Since the 1999 shootings at Columbine High School, school administrators have been under pressure to assure the public that schools are safe and secure (Cornell, 2006). The shootings in 2005 at Red Lake High School in Minnesota, in 2006 at the Amish school in Pennsylvania, and in 2007 at Virginia Tech received worldwide attention and have kept the issue of school safety in the foreground of national concerns. The purpose of this study is to report on the implementation of a student threat assessment program designed to prevent acts of violence in Memphis city schools.

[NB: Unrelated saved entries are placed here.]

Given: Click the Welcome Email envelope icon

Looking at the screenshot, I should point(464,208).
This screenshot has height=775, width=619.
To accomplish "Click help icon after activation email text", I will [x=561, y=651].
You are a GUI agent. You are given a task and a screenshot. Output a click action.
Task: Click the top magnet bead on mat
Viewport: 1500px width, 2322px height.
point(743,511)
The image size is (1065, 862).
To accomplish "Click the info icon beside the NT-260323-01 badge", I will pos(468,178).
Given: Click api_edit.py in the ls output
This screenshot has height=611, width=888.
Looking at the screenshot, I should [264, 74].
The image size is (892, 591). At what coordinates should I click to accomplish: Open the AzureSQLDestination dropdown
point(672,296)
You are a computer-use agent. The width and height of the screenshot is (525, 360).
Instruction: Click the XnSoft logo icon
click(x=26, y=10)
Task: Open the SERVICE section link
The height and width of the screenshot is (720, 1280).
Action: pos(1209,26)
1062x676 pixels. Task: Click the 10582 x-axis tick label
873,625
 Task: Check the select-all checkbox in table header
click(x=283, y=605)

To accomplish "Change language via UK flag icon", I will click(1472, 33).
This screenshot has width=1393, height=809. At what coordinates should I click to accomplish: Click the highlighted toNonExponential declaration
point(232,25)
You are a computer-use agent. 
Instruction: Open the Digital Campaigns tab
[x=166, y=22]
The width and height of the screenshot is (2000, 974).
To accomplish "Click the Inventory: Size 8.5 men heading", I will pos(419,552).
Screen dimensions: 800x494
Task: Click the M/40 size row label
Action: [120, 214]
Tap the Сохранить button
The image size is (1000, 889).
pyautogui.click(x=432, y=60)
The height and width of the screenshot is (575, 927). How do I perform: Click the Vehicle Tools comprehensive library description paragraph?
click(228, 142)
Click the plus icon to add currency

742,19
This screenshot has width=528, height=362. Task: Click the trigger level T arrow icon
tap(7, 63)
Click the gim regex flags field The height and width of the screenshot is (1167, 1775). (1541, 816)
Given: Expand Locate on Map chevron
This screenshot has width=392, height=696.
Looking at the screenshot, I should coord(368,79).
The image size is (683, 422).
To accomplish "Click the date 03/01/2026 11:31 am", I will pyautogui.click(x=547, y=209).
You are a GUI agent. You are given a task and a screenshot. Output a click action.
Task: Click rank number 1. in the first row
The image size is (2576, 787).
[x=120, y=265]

Both the FBI (O'Toole, 2000) and the Secret Service (Vossekuil, Fein, Reddy, Borum, & Modzeleski, 2002) studies remarked on the diverse backgrounds and circumstances of students who engaged in acts of targeted violence but identified some general characteristics seen in many, but not all, of the student perpetrators. Many of the students were victims of bullying who had become angry and depressed, had family relationship problems, and were negatively influenced by peers. More than half displayed a preoccupation with violence through movies or video games. Unfortunately, both law enforcement agencies concluded that, because these characteristics can be found in so many students, it is not possible to develop a profile or checklist that could be used to pinpoint the small number of truly violent students among them. Any checklist of warning signs would falsely identify many students who were not dangerous.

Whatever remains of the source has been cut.